When you reach the line containing "This screenshot has height=598, width=1250." in the records below, start copying exactly, and stop once you have copied the line containing "Task: Select the TVL IN DAPPS card".

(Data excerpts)
================
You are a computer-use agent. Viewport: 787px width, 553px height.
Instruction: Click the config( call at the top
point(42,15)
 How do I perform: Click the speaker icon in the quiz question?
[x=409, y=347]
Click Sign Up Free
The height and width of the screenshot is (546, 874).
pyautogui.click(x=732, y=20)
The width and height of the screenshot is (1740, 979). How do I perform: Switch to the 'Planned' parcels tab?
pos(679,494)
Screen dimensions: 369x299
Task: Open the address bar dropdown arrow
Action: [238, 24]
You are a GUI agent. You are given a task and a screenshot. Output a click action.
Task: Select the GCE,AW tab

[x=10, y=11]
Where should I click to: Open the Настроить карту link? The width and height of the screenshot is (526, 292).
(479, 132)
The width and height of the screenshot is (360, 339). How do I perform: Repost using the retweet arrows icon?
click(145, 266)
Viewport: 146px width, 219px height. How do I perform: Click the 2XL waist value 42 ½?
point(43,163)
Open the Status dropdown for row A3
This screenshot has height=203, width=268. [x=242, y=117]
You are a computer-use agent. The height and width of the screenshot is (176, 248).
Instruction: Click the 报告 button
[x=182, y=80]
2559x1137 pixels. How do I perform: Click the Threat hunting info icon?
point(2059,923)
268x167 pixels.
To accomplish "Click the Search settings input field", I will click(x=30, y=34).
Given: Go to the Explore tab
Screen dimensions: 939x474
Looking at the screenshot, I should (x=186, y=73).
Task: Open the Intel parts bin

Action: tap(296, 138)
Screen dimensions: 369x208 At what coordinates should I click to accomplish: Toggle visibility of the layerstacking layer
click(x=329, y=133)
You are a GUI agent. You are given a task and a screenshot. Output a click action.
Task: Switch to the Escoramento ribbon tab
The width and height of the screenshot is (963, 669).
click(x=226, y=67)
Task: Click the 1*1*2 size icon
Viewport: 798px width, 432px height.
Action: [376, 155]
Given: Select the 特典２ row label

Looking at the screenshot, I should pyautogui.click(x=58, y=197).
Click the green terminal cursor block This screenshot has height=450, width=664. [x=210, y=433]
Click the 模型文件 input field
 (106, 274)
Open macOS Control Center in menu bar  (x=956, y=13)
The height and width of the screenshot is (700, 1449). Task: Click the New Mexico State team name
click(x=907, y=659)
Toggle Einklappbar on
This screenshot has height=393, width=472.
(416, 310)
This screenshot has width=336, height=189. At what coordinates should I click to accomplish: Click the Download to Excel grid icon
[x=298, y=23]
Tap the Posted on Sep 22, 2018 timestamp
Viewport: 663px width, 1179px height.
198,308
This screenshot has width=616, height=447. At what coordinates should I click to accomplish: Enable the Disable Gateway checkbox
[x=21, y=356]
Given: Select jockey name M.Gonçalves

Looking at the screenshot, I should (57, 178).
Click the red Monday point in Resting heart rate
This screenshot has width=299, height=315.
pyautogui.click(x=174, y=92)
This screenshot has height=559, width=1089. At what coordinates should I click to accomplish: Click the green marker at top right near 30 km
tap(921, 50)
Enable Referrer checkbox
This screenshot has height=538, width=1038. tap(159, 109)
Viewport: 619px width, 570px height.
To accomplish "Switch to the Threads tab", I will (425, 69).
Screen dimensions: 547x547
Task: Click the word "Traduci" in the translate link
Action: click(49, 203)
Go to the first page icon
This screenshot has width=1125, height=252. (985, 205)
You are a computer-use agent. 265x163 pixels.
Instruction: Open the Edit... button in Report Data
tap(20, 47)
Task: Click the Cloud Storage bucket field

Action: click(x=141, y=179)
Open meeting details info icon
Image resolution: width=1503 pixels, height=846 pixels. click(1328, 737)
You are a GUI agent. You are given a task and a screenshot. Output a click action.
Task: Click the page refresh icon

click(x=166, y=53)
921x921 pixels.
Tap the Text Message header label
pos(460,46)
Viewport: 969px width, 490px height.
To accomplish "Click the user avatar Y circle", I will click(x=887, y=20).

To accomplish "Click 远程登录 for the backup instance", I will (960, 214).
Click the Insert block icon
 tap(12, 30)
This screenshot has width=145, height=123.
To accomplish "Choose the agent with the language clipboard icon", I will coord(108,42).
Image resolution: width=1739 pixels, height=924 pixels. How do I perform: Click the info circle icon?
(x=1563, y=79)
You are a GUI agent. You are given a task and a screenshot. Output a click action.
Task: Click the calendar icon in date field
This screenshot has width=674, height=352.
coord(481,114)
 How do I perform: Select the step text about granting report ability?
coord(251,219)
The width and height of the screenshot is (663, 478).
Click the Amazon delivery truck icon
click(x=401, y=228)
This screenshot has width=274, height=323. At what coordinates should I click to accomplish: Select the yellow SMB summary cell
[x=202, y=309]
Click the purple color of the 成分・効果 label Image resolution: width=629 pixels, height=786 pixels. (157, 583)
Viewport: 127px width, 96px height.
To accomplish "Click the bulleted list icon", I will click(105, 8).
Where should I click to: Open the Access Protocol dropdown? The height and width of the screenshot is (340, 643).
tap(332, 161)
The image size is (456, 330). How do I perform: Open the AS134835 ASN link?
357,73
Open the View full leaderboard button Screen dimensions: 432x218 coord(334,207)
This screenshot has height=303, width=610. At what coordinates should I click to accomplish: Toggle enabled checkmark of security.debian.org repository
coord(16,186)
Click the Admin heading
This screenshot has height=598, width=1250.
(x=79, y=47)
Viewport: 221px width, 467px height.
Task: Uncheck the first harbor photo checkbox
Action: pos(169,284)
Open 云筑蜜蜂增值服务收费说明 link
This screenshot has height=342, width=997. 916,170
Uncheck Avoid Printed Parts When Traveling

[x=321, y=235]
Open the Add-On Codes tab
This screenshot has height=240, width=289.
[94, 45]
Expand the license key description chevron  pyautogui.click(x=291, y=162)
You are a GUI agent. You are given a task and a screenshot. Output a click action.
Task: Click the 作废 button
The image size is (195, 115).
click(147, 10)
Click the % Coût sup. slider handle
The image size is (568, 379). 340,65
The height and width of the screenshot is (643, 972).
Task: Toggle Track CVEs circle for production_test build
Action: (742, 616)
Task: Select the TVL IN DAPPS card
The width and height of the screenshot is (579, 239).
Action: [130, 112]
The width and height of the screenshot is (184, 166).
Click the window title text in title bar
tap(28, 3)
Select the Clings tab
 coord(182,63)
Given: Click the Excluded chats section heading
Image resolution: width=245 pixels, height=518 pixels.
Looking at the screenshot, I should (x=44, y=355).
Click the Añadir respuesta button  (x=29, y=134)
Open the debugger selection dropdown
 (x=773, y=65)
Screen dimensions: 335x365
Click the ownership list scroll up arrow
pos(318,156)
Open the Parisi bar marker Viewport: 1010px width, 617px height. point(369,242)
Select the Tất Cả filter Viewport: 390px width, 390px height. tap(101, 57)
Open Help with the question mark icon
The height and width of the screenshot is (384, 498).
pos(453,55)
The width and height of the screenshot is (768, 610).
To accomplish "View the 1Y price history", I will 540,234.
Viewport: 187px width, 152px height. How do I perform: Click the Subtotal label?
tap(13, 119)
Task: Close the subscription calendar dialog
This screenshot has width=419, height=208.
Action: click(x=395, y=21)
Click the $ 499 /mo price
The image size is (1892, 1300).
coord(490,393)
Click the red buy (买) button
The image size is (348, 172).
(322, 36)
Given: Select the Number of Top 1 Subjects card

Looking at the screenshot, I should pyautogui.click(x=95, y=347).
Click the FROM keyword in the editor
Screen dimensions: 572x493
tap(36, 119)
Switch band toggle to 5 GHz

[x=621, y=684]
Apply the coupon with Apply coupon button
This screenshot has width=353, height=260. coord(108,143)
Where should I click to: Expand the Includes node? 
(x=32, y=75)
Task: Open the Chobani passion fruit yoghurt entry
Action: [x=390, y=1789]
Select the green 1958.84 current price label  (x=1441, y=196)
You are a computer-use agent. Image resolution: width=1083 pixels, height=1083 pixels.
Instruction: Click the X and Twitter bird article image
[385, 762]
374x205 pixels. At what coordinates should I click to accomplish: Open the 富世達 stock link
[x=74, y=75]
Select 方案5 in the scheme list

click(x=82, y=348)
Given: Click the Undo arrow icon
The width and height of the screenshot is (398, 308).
================
RESULT:
This screenshot has height=598, width=1250.
(x=79, y=47)
Viewport: 221px width, 467px height.
Task: Uncheck the first harbor photo checkbox
Action: pos(169,284)
Open 云筑蜜蜂增值服务收费说明 link
This screenshot has height=342, width=997. 916,170
Uncheck Avoid Printed Parts When Traveling

[x=321, y=235]
Open the Add-On Codes tab
This screenshot has height=240, width=289.
[94, 45]
Expand the license key description chevron  pyautogui.click(x=291, y=162)
You are a GUI agent. You are given a task and a screenshot. Output a click action.
Task: Click the 作废 button
The image size is (195, 115).
click(147, 10)
Click the % Coût sup. slider handle
The image size is (568, 379). 340,65
The height and width of the screenshot is (643, 972).
Task: Toggle Track CVEs circle for production_test build
Action: (742, 616)
Task: Select the TVL IN DAPPS card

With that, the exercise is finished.